If you were to do it all over again, what would you do differently?

I would try to take a little more time to appreciate even the moments that felt a little less fun, because I still look back on them and am glad for the experiences.

What was the most fun part of being with the club?

The most fun part about being with the club was the time I spent with the team, both during practice and outside of it!

What are you doing now?

Attending Middlebury College

How does your experience with JHSC affect you today, if at all?

I still apply all of the values I learned from being a part of the club to many aspects of my life today - athletic, educational, and personal. I also have a wonderful support system of past teammates and coaches that I know will always be there for me!
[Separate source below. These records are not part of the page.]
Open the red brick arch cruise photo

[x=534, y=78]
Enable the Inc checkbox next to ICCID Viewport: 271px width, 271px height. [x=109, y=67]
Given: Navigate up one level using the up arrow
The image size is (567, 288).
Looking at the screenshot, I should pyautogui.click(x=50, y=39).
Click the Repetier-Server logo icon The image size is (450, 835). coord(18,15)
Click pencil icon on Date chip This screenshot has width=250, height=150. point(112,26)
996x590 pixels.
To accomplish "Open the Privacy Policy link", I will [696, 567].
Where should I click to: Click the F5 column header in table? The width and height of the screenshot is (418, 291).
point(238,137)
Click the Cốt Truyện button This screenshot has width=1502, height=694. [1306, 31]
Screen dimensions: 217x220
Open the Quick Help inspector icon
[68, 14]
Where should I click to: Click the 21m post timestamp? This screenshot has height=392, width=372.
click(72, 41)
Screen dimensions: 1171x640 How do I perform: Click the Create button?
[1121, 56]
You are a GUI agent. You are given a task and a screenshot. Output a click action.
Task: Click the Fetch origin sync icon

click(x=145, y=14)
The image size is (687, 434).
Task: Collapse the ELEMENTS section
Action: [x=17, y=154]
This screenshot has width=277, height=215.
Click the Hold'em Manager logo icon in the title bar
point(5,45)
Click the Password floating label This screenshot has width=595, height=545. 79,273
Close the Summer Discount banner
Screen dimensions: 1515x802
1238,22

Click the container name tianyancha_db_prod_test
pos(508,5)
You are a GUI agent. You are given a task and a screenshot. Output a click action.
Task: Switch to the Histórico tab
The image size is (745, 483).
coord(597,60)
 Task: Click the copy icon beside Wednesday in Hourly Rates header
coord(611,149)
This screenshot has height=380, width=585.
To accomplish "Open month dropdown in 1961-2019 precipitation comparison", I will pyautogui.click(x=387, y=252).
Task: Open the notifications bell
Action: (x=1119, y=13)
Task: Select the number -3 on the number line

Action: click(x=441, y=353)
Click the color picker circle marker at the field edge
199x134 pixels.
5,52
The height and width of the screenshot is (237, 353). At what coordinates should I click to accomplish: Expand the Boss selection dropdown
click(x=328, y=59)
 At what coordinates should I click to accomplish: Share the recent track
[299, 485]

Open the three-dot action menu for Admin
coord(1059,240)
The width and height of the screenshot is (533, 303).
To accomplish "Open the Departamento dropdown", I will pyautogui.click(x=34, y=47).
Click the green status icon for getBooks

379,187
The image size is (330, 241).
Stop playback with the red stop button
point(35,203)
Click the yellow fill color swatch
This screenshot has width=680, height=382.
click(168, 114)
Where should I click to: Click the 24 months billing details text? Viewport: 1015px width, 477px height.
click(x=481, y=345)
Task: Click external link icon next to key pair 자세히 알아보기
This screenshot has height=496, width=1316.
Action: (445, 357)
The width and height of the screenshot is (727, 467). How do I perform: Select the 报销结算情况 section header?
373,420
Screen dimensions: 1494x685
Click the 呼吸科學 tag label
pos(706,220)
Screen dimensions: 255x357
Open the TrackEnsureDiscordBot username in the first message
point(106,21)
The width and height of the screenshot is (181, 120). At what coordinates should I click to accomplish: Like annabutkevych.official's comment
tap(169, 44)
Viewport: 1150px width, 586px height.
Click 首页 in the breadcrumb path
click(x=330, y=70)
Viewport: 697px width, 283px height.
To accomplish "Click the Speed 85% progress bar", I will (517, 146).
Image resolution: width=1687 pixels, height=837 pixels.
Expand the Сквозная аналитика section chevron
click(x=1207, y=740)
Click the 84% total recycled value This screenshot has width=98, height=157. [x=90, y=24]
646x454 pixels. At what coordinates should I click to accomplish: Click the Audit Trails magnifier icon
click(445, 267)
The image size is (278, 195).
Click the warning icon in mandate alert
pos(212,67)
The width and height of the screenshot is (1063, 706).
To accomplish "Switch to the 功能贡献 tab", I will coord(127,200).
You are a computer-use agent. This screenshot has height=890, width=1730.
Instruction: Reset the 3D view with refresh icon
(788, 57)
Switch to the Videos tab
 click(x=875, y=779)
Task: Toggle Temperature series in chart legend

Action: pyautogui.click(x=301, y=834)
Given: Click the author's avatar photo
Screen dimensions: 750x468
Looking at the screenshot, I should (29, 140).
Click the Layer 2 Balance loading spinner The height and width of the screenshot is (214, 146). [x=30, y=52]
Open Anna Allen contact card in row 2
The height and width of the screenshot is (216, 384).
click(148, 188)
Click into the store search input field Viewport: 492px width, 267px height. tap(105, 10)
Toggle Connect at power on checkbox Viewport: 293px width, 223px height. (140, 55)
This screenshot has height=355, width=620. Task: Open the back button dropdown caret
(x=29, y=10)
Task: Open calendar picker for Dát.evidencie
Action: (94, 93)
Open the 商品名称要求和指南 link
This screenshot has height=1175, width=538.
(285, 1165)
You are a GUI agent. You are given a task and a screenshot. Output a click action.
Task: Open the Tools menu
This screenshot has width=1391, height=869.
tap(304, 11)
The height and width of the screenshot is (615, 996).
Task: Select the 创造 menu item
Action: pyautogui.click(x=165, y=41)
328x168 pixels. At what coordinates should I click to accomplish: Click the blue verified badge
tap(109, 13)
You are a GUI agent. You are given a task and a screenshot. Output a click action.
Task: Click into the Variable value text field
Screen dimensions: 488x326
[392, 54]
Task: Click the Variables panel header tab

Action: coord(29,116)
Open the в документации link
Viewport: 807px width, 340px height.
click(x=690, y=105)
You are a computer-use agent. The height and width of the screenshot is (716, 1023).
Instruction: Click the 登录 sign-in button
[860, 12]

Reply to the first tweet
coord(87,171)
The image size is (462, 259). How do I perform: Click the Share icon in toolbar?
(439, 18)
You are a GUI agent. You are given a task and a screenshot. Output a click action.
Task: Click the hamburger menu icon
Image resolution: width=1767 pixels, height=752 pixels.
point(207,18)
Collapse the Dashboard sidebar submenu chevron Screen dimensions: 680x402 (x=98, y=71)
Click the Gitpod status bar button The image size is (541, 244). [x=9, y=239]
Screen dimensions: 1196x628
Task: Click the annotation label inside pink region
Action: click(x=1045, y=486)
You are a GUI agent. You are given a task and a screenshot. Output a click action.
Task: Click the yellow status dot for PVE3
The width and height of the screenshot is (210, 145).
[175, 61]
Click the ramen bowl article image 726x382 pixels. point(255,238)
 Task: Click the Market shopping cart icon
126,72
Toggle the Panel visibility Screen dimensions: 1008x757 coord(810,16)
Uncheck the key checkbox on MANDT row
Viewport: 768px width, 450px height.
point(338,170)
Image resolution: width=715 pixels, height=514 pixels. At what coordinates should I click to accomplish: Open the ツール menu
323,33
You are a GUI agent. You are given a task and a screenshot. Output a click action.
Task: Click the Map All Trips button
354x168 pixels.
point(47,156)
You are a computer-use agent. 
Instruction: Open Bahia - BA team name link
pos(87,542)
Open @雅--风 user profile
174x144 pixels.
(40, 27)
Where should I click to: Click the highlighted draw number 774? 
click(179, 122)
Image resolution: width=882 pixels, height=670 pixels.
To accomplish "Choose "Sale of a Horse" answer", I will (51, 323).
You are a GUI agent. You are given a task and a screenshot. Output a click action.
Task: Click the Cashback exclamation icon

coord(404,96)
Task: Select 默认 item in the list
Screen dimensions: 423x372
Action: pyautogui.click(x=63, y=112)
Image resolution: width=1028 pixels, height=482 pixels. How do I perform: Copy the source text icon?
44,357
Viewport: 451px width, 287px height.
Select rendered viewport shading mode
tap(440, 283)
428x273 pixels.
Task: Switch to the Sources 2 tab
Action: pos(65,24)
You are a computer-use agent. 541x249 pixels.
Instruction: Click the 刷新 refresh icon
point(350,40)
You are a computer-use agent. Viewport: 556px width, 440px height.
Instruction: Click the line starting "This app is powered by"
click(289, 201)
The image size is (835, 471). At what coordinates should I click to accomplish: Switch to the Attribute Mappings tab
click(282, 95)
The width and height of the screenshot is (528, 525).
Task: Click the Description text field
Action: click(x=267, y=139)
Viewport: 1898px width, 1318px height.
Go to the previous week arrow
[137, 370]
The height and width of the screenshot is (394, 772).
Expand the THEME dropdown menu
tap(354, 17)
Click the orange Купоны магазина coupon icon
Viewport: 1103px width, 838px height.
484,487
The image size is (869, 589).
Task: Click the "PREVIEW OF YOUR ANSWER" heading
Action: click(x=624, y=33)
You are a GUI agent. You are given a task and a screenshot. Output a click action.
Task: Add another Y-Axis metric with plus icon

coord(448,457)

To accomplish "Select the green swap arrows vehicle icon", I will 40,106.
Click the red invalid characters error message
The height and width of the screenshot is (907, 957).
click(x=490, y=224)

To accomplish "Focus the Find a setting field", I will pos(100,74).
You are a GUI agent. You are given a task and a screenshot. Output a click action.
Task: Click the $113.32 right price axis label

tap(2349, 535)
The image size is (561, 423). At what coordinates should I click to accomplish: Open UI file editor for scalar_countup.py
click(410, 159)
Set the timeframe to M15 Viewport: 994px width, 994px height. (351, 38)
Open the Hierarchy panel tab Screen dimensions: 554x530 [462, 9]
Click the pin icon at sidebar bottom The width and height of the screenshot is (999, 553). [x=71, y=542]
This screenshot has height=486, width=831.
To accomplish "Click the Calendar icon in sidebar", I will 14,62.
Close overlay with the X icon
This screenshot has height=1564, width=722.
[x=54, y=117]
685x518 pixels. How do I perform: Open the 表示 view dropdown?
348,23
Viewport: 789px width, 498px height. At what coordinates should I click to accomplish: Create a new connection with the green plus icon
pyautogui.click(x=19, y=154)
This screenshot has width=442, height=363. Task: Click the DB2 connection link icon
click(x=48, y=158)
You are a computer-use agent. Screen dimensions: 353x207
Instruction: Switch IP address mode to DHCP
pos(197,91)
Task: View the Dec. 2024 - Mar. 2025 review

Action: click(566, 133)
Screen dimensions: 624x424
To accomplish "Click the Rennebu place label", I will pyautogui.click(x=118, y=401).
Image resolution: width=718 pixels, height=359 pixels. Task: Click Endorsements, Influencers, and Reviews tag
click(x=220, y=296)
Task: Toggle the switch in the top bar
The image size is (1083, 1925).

What skills did you learn while competing that apply to life outside of the club?

I learned resilience, sportsmanship, and appreciation for the outdoors and adventure.

What is your all-time favorite memory of JHSC?

It’s so hard to choose just one, because every day I spent with the club was so special, but one of my all-time favorite memories has to be our summer training camp in Utah in 2018! We were so sad to not go on our usual trip to Bend but ended up having such a good time closer to home!

If you knew a kid that was thinking about becoming a part of the club, why do you think they should join?

They should join the ski club because they will be part of an amazing community and have so many incredible opportunities to have fun and become mentally & physically stronger!

This is the Month of Sportsmanship at JHSC: could you share a few ideas about Sportsmanship - what it is, what you think about it as a result of your time in the Club - and how what you learned at JHSC has impacted your thinking about this value in your life outside the Club?

To me, sportsmanship is not only the ability to be happy for a competitor or teammate when they do better than you, but to still be happy for yourself after not performing as well as you had hoped. It is recognizing that any effort is impressive and that we can’t always win. I remember this value often in my life outside of the club when I feel I haven’t succeeded in something the way I wanted. I think sportsmanship creates a great foundation to grow and improve from.